Gallery director Mary Bradshaw presented the season with enthusiasm earlier this month. Things begin right away with three exhibitions opening on Sept. 10.

First comes 41° to 66°: A Regional Response to Sustainable Architecture. The exhibition features architectural plans from a group of Canada’s leading contemporary designers, including the Yukon’s Kobayashi + Zedda. Their creation of Dawson City’s Dänojá Zho Cultural Centre is highlighted in the showing.

Work by Edmonton’s Amy Loewan accompanies the architecture. Her exhibit, titled Illuminating Peace, is created from rice paper printed with typography and handwritten calligraphy in over 30 languages.

Words like “kindness” and “compassion” are used to explore human relationships. The paper is then layered and woven together to develop eight panels that result in a large paper lantern.

And third in this season opener is Nelson, B.C. artist, Lou Lynn. This retrospective of sorts, titled Retro-active, takes gallery-goers through Lynn’s early works with glass and aluminum sculptures as well as more-recent works using tools and redefining functions. The artist delves into deconstructing the line between fine art and craftsmanship.

In early November, an entirely fresh exhibit takes over the Public Gallery. Work from the seven artists involved in the LLAMA Project will be unveiled to Yukon eyes. This summer, artists from Canada and México have come together to create new works exploring the environment and collaboration. The result will be the show, Voz/Voice.
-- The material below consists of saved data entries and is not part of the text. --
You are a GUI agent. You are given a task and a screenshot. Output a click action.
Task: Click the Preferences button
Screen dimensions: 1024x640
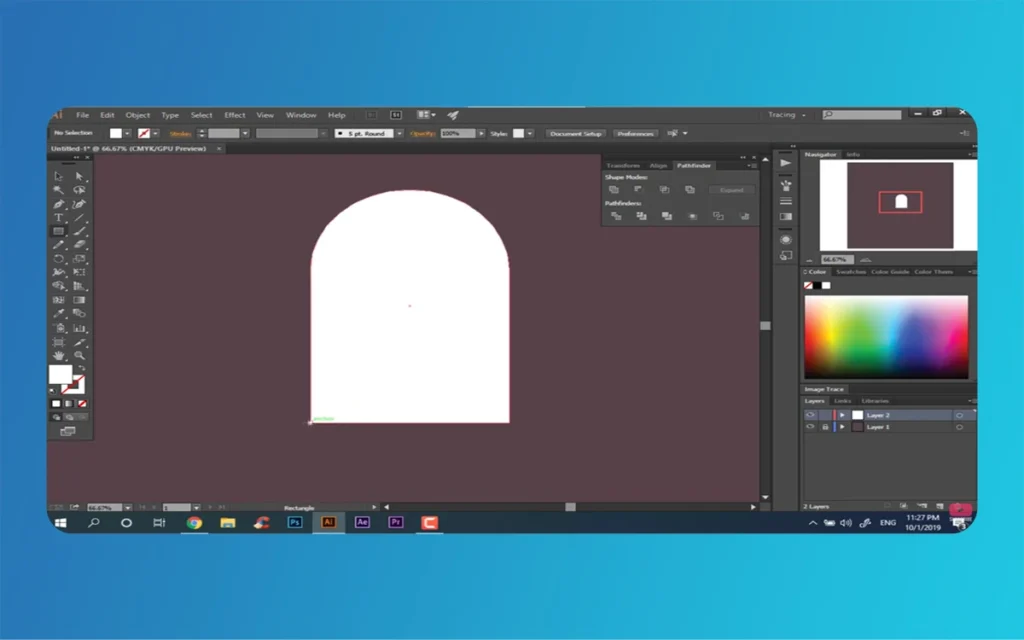(635, 133)
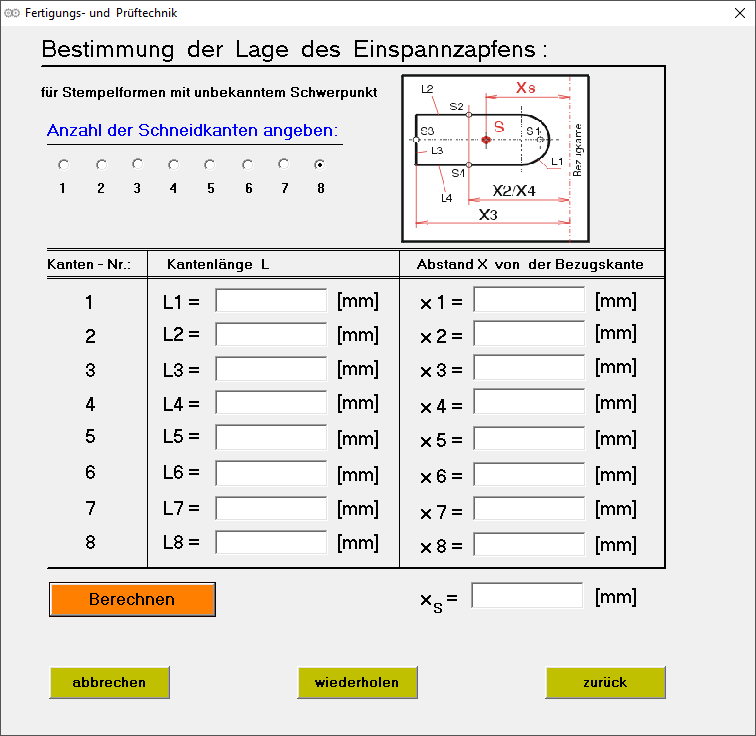Select radio button for 1 cutting edge
Screen dimensions: 756x736
63,164
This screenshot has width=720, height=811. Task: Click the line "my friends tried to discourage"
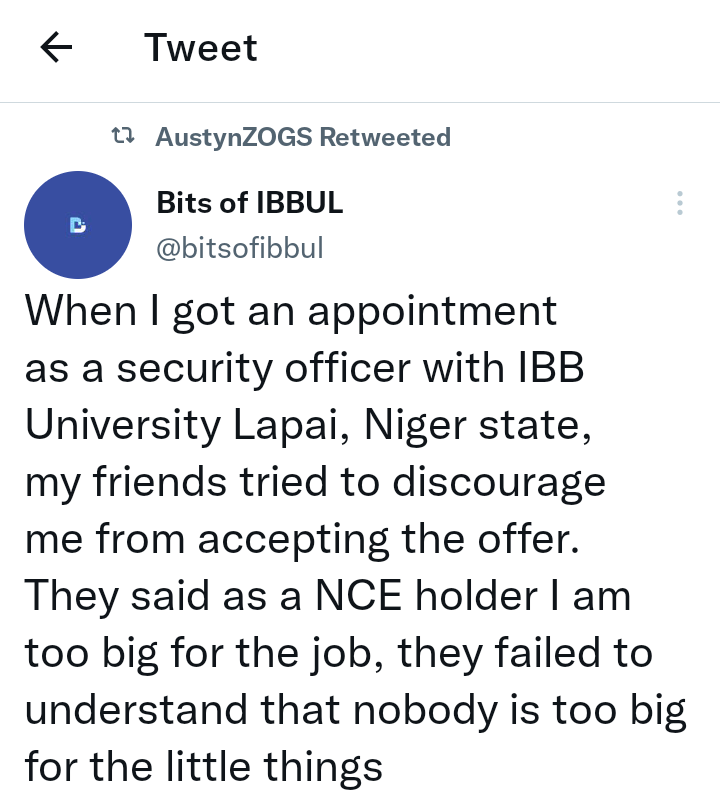[315, 482]
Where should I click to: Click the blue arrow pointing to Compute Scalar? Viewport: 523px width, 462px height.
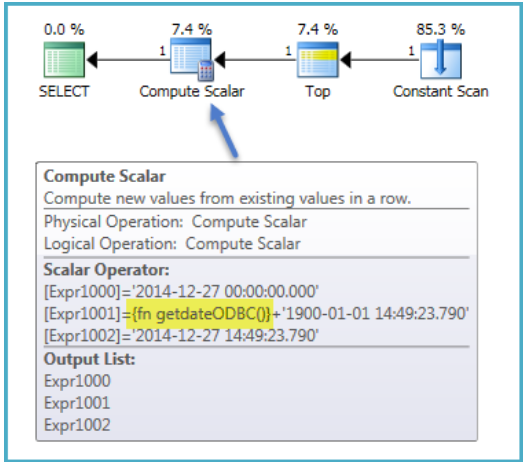click(223, 130)
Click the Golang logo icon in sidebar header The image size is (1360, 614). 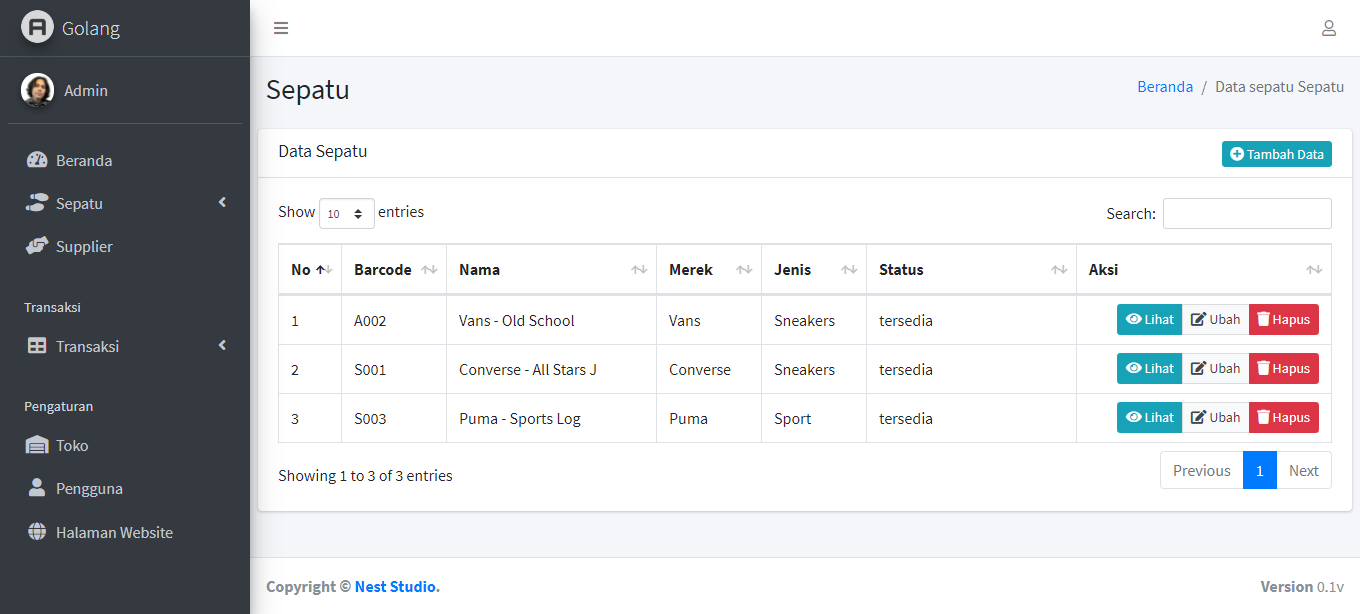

The Yukon’s Joyce Majiski is behind the project, which encourages artists to tell stories, share ideas and create at her studio and the Ted Harrison Retreat. Bradshaw says the exciting part is this YAC showing will be the premiere display of the works.

A new year brings new exhibits, and in January the space will be shared between two Yukon artists, along with some quirky creativity out of Manitoba.

Locals are most likely familiar with Lara Melnik’s polymer clay creations, from her brooches to her large-scale landscapes built out of vibrant hues. Her exhibit, Polychrome, digs into how she deals with the winter’s darkness. And the answer: through bright colours and playful shapes. Plus, she’ll invite viewers to interact with pieces and alter their appearances.

In addition to Melnik’s work, KIAC teacher Veronica Verkley is currently working on her exhibit, SEAM. The multidisciplinary artist is known for working in a range of media, but this time she’ll focus on the environment by literally using garbage and found objects to comment on lifestyle and the natural world.

And the final in this grouping is Manitoba’s Chris Reid. In Bunny Days, The Third Chapter, she demonstrates her whimsical characters that act as commentary on satire, anxiety and playfulness. Known for images of screaming toast and buildings on chicken legs, the artist zeroes in on bunnies in soft sculpture and more for this series.

Just before the summer hits, YAC Public Gallery once again showcases some local talent with an exhibit from Nicole Bauberger.

The encaustic artist has been traveling all over the territory and beyond to develop a more-intimate relationship with her surroundings. Sitting in the back of her truck, she painted, sketched and thus captured it all in her work. Bauberger will now display the show titled, Listening to the Mountain.

Also, in late March, comes Spontaneous Generation from Elaine Whittaker. The Toronto-based artist explores art, science and the environment to create her mixed-media masterpieces. Combining humour with horror, Whittaker wonders how we’ll face the daunting future.